[DATA Boundary: Start]

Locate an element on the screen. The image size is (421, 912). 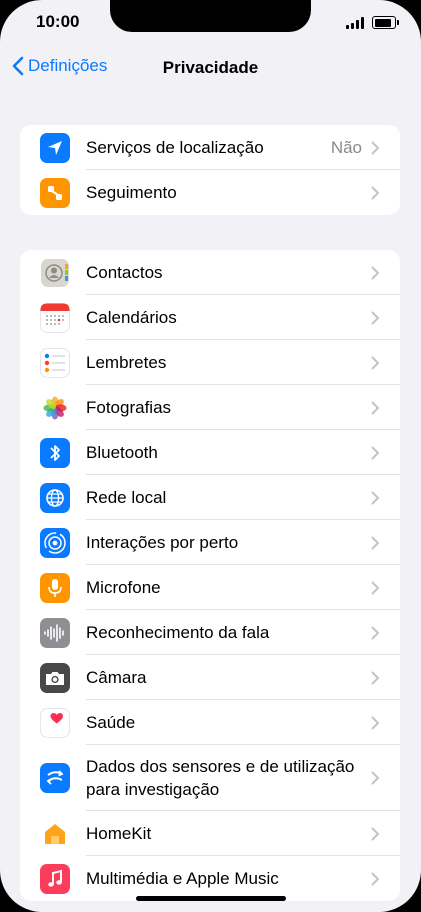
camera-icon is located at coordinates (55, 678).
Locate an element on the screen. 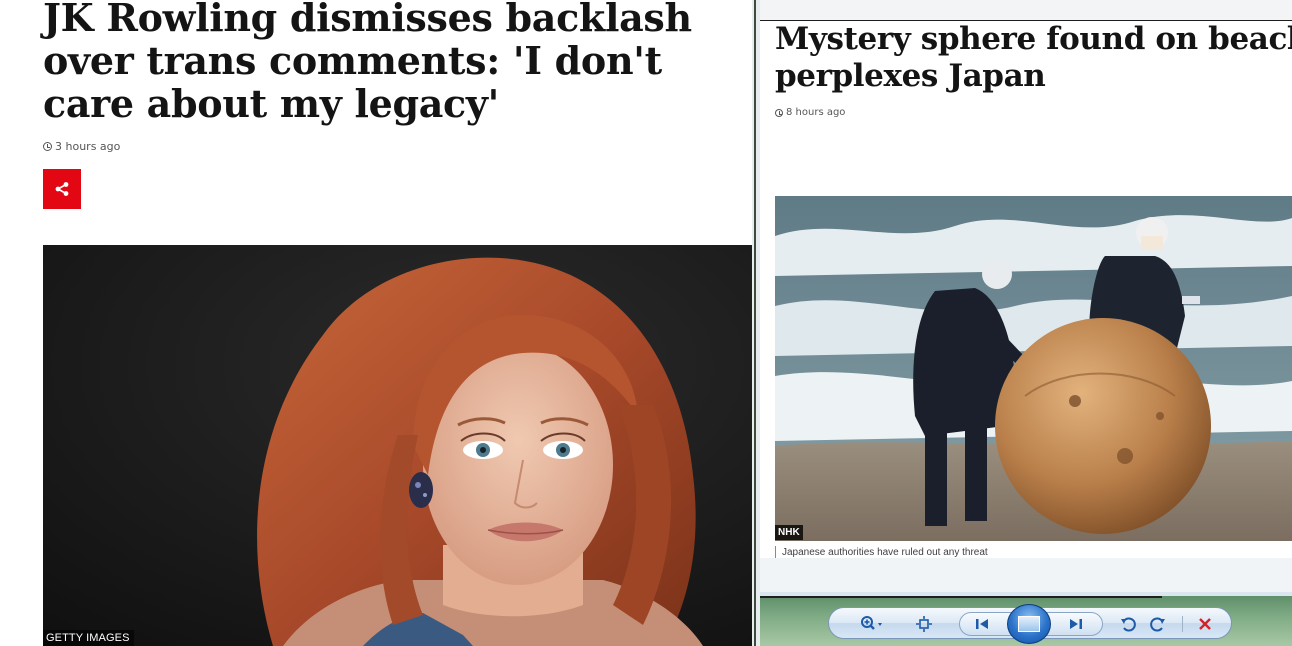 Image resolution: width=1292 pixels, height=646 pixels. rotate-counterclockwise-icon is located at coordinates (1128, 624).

[DATA Boundary: End]
[DATA Boundary: Start]

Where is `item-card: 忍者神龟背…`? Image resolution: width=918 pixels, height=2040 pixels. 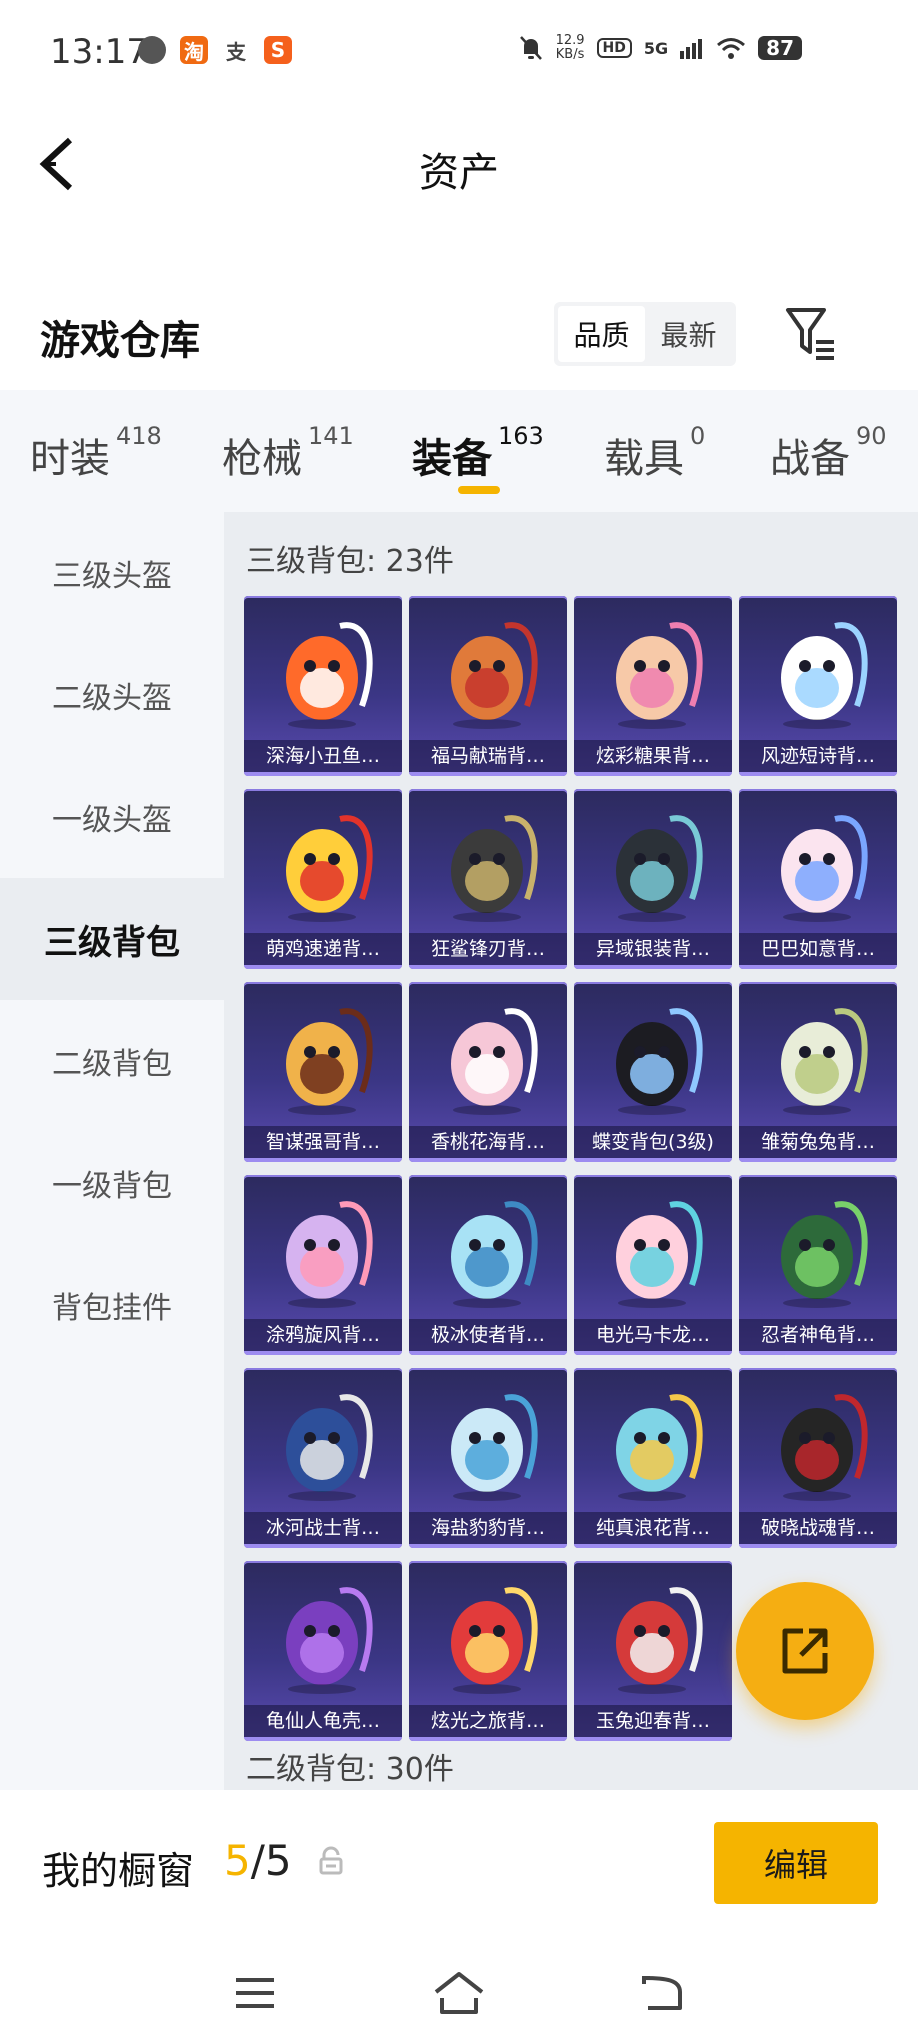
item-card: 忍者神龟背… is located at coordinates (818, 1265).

[DATA Boundary: End]

Can you edit the lines that begin at the one containing "pixels, height=2040 pixels." and stop after the one containing "item-card: 忍者神龟背… is", changing "Image resolution" to "Screen size" and leaving everything else the same? Give only those lines, with the pictures left out.

Where is `item-card: 忍者神龟背…`? Screen size: width=918 pixels, height=2040 pixels. 
item-card: 忍者神龟背… is located at coordinates (818, 1265).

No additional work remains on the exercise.